* _Your assignment_
Print all of the data exactly as written.

* _Record set_
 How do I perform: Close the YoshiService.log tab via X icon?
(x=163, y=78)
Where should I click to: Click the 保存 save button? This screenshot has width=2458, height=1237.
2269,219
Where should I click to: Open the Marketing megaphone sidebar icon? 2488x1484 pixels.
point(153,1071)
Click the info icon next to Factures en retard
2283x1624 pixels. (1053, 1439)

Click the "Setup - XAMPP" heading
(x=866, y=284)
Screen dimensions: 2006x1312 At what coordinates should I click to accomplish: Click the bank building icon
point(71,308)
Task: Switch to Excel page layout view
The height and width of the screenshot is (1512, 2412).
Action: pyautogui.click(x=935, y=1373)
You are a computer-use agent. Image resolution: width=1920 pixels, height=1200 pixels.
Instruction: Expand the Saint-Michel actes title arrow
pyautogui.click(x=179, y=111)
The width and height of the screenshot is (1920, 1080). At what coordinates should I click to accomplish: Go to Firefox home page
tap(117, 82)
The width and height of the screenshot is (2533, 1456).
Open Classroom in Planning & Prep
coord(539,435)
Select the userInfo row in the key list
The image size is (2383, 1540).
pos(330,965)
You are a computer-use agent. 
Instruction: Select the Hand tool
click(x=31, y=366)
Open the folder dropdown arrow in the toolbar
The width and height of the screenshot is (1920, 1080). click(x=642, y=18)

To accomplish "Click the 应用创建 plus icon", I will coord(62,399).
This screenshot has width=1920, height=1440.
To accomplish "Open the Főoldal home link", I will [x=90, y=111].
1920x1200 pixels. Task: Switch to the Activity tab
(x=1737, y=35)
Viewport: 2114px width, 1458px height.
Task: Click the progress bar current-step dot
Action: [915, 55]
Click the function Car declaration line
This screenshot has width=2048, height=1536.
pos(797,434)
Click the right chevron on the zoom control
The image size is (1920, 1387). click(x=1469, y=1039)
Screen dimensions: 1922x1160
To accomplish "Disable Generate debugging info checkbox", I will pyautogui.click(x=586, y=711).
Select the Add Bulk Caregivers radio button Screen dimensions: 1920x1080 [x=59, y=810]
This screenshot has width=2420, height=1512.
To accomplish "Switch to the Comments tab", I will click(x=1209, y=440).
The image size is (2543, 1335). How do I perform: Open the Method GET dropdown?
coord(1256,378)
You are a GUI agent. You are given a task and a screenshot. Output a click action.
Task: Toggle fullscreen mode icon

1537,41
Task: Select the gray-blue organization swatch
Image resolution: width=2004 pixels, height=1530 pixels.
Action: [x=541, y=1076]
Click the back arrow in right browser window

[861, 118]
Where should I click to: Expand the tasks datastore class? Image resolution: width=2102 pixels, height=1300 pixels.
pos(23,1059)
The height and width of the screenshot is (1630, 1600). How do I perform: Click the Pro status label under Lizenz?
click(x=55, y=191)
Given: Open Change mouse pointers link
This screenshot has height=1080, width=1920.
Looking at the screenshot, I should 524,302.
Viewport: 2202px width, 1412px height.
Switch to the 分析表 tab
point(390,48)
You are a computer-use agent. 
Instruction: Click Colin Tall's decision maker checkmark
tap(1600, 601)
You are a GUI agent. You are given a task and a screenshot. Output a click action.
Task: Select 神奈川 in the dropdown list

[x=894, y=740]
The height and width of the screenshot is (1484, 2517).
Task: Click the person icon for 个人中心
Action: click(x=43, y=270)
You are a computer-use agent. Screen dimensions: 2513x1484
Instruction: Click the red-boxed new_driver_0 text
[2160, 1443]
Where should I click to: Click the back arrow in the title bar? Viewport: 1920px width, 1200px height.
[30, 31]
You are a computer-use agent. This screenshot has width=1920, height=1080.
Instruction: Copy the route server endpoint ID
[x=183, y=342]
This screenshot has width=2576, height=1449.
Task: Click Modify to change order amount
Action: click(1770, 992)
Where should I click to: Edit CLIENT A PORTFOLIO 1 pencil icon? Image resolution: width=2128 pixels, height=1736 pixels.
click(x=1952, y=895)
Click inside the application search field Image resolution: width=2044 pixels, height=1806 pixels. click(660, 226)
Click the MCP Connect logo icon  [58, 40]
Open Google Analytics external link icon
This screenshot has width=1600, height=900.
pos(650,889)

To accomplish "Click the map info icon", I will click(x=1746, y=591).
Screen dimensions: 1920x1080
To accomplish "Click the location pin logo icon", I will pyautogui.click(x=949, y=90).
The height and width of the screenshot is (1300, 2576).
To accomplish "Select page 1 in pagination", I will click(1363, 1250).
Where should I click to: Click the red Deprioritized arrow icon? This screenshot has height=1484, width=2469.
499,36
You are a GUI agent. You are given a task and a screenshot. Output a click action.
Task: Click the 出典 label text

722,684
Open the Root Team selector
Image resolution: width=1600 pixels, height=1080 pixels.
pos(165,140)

* _The answer_
 How do I perform: Close the YoshiService.log tab via X icon?
(x=163, y=78)
Where should I click to: Click the 保存 save button? This screenshot has width=2458, height=1237.
2269,219
Where should I click to: Open the Marketing megaphone sidebar icon? 2488x1484 pixels.
point(153,1071)
Click the info icon next to Factures en retard
2283x1624 pixels. (1053, 1439)

Click the "Setup - XAMPP" heading
(x=866, y=284)
Screen dimensions: 2006x1312 At what coordinates should I click to accomplish: Click the bank building icon
point(71,308)
Task: Switch to Excel page layout view
The height and width of the screenshot is (1512, 2412).
Action: pyautogui.click(x=935, y=1373)
You are a computer-use agent. Image resolution: width=1920 pixels, height=1200 pixels.
Instruction: Expand the Saint-Michel actes title arrow
pyautogui.click(x=179, y=111)
The width and height of the screenshot is (1920, 1080). At what coordinates should I click to accomplish: Go to Firefox home page
tap(117, 82)
The width and height of the screenshot is (2533, 1456).
Open Classroom in Planning & Prep
coord(539,435)
Select the userInfo row in the key list
The image size is (2383, 1540).
pos(330,965)
You are a computer-use agent. 
Instruction: Select the Hand tool
click(x=31, y=366)
Open the folder dropdown arrow in the toolbar
The width and height of the screenshot is (1920, 1080). click(x=642, y=18)

To accomplish "Click the 应用创建 plus icon", I will coord(62,399).
This screenshot has width=1920, height=1440.
To accomplish "Open the Főoldal home link", I will [x=90, y=111].
1920x1200 pixels. Task: Switch to the Activity tab
(x=1737, y=35)
Viewport: 2114px width, 1458px height.
Task: Click the progress bar current-step dot
Action: [915, 55]
Click the function Car declaration line
This screenshot has width=2048, height=1536.
pos(797,434)
Click the right chevron on the zoom control
The image size is (1920, 1387). click(x=1469, y=1039)
Screen dimensions: 1922x1160
To accomplish "Disable Generate debugging info checkbox", I will pyautogui.click(x=586, y=711).
Select the Add Bulk Caregivers radio button Screen dimensions: 1920x1080 [x=59, y=810]
This screenshot has width=2420, height=1512.
To accomplish "Switch to the Comments tab", I will click(x=1209, y=440).
The image size is (2543, 1335). How do I perform: Open the Method GET dropdown?
coord(1256,378)
You are a GUI agent. You are given a task and a screenshot. Output a click action.
Task: Toggle fullscreen mode icon

1537,41
Task: Select the gray-blue organization swatch
Image resolution: width=2004 pixels, height=1530 pixels.
Action: [x=541, y=1076]
Click the back arrow in right browser window

[861, 118]
Where should I click to: Expand the tasks datastore class? Image resolution: width=2102 pixels, height=1300 pixels.
pos(23,1059)
The height and width of the screenshot is (1630, 1600). How do I perform: Click the Pro status label under Lizenz?
click(x=55, y=191)
Given: Open Change mouse pointers link
This screenshot has height=1080, width=1920.
Looking at the screenshot, I should 524,302.
Viewport: 2202px width, 1412px height.
Switch to the 分析表 tab
point(390,48)
You are a computer-use agent. 
Instruction: Click Colin Tall's decision maker checkmark
tap(1600, 601)
You are a GUI agent. You are given a task and a screenshot. Output a click action.
Task: Select 神奈川 in the dropdown list

[x=894, y=740]
The height and width of the screenshot is (1484, 2517).
Task: Click the person icon for 个人中心
Action: click(x=43, y=270)
You are a computer-use agent. Screen dimensions: 2513x1484
Instruction: Click the red-boxed new_driver_0 text
[2160, 1443]
Where should I click to: Click the back arrow in the title bar? Viewport: 1920px width, 1200px height.
[30, 31]
You are a computer-use agent. This screenshot has width=1920, height=1080.
Instruction: Copy the route server endpoint ID
[x=183, y=342]
This screenshot has width=2576, height=1449.
Task: Click Modify to change order amount
Action: click(1770, 992)
Where should I click to: Edit CLIENT A PORTFOLIO 1 pencil icon? Image resolution: width=2128 pixels, height=1736 pixels.
click(x=1952, y=895)
Click inside the application search field Image resolution: width=2044 pixels, height=1806 pixels. click(660, 226)
Click the MCP Connect logo icon  [58, 40]
Open Google Analytics external link icon
This screenshot has width=1600, height=900.
pos(650,889)

To accomplish "Click the map info icon", I will click(x=1746, y=591).
Screen dimensions: 1920x1080
To accomplish "Click the location pin logo icon", I will pyautogui.click(x=949, y=90).
The height and width of the screenshot is (1300, 2576).
To accomplish "Select page 1 in pagination", I will click(1363, 1250).
Where should I click to: Click the red Deprioritized arrow icon? This screenshot has height=1484, width=2469.
499,36
You are a GUI agent. You are given a task and a screenshot. Output a click action.
Task: Click the 出典 label text

722,684
Open the Root Team selector
Image resolution: width=1600 pixels, height=1080 pixels.
pos(165,140)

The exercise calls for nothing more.